Het NMBP vormt een interdepartementaal kader waarin voorzien wordt in een goed gedijende
natuur van Caribisch Nederland waardoor huidige en toekomstige generaties deze op
duurzame wijze kunnen benutten. Een integrale aanpak van natuur-en milieubeheer vormt
ook de basis voor een duurzame voedselproductie. Een wijze waarbij een gezonde bodem
en een duurzaam watersysteem weerbaar zijn tegen milieudruk en klimaatverandering.
Waarmee óók inwoners beschermd worden tegen extremer wordende natuurverschijnselen
zoals golven, hitte en erosie. Op deze manier draagt een goed ontwikkelde natuur met
een rijke biodiversiteit blijvend bij aan de lange termijn welvaart en zelfredzaamheid
van de eilanden en de inwoners. De ondersteuning van de lokale overheidsdienst LVV
(de Landbouw-Veeteelt en Visserij) laat al positieve resultaten zien met deze vorm
van landbouwontwikkeling. Daarnaast is op Bonaire een nieuw slachthuis gebouwd en
op Sint Eustatius een start gemaakt met de renovatie van het bestaande slachthuis.
Deze ontwikkelingen dragen bij aan de duurzame voedselproductie omdat onder andere
geschoten geiten hier worden geslacht.
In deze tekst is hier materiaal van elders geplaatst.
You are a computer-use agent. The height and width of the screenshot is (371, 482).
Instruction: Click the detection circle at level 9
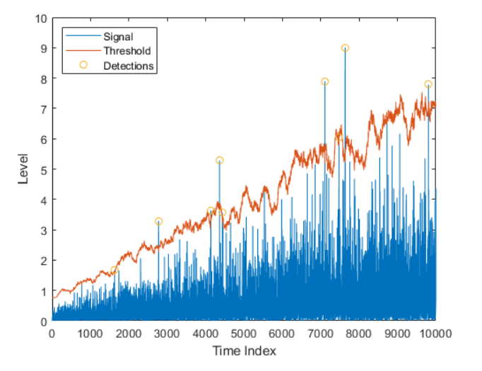pos(345,48)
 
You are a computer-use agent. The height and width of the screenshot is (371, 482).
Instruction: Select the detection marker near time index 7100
pos(325,82)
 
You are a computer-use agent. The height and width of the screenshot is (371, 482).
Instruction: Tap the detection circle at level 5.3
pos(220,161)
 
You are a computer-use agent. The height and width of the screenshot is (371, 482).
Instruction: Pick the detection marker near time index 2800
pos(159,222)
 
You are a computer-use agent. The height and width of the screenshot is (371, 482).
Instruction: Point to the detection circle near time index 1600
pos(114,270)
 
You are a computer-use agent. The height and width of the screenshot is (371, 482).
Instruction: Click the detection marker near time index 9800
pos(428,84)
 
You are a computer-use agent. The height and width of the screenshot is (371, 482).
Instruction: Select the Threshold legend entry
pos(127,51)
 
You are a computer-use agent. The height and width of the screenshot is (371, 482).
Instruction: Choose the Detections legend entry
pos(129,66)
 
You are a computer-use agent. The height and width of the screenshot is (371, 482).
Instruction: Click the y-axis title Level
pos(23,169)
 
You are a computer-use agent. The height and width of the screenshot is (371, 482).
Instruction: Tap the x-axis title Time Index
pos(243,351)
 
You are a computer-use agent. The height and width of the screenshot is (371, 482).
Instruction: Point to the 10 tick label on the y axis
pos(41,18)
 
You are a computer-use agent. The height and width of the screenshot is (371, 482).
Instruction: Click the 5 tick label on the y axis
pos(43,170)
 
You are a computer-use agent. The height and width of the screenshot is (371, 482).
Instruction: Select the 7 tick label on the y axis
pos(43,109)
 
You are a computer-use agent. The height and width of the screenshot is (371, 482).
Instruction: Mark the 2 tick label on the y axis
pos(43,261)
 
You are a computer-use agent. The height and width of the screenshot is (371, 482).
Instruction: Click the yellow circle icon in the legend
pos(83,66)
Daarbij trekt ook natuur blijvend toerisme
aan waar de economie voor een groot deel van afhankelijk is.
Inzet vanuit het Rijk
De succesvolle inzet op Saba, ten aanzien van de verwijderde geiten is een mooi voorbeeld.
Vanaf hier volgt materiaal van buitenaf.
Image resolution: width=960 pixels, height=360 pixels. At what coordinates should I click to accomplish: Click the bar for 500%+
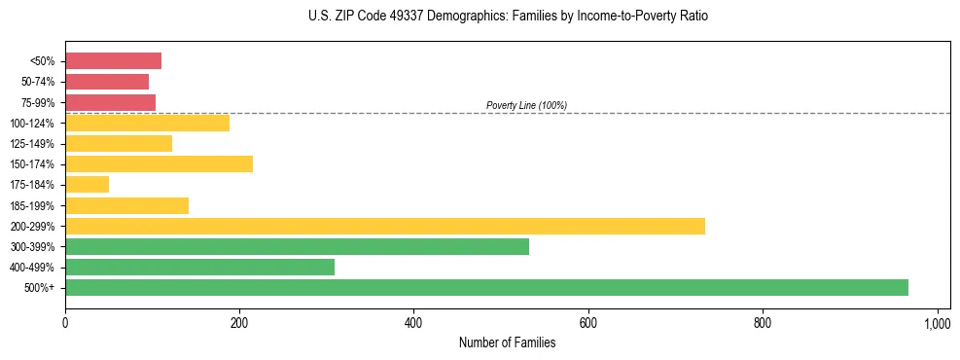coord(486,287)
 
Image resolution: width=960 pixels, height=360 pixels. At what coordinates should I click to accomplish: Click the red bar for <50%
coord(113,61)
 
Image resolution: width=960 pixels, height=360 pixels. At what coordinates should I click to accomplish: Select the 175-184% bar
coord(87,185)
Sint Eustatius werkt aan een plan waarbij uiterlijk in 2027 de loslopende grazers
verdwenen moeten zijn. Bonaire zal ook deze tijd nodig hebben om het aantal loslopende
grazers naar nul te krijgen. Ik zal er met mijn collega staatsecretaris van Digitalisering
en Koninkrijksrelaties op sturen dat dit nu gebeurt binnen de afgesproken termijn.
Op alle drie de BES-eilanden worden samen met de ministeries van BZK, KGG en IenW
ook klimaatplannen ontwikkeld om maatregelen te formuleren voor de weerbaarheid tegen
klimaatverandering. De maatregelen uit het NMBP dragen bij aan de weerbaarheid van
het natuursysteem waardoor inwoners beter beschermd worden.
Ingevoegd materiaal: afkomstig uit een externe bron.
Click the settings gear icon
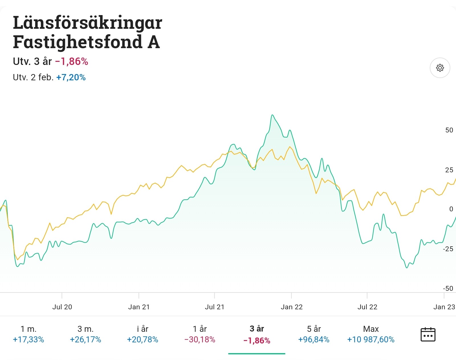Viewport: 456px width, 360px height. click(x=440, y=68)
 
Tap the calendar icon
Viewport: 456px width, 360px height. click(x=428, y=334)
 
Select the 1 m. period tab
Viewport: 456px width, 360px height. click(x=28, y=334)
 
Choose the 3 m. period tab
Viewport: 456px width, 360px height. click(x=85, y=334)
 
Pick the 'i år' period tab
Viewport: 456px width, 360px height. click(x=142, y=334)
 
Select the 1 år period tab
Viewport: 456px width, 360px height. click(x=199, y=334)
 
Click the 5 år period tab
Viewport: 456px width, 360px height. click(x=314, y=334)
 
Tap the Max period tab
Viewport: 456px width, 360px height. click(x=371, y=334)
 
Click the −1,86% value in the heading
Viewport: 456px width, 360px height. click(x=72, y=62)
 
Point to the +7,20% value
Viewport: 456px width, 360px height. click(x=71, y=77)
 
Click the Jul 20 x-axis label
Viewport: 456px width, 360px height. click(x=62, y=307)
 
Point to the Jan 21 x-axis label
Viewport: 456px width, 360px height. click(x=139, y=307)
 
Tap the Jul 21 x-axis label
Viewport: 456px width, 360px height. click(x=215, y=307)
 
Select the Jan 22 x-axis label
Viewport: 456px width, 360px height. click(x=292, y=307)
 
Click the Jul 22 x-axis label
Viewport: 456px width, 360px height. click(x=367, y=307)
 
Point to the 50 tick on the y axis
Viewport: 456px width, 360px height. click(x=449, y=130)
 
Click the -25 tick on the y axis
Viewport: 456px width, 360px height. click(x=448, y=249)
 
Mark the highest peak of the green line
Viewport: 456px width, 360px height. click(x=272, y=115)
Het kabinet heeft de gezamenlijke wens om te komen tot een integrale aanpak fysiek
domein voor Bonaire, Saba en Sint Eustatius. Daarin worden prioriteiten gesteld ten
aanzien van opgaven in het fysieke domein, de lokale uitvoeringskracht en het onderhoud
van de infrastructuur op de eilanden. Bij de integrale aanpak hoort ook een stevigere
coördinatie van het Rijksbeleid ten aanzien van het fysiek domein.
Voor de personele capaciteit van de openbare lichamen geldt dat deze nog onvoldoende
beschikbaar en/of gekwalificeerd is.
De staatsecretaris van Digitalisering en Koninkrijksrelaties besteedt blijvend aandacht
aan de uitvoeringscapaciteit door middel van specifieke maatregelen en ondersteuningsprogramma’s.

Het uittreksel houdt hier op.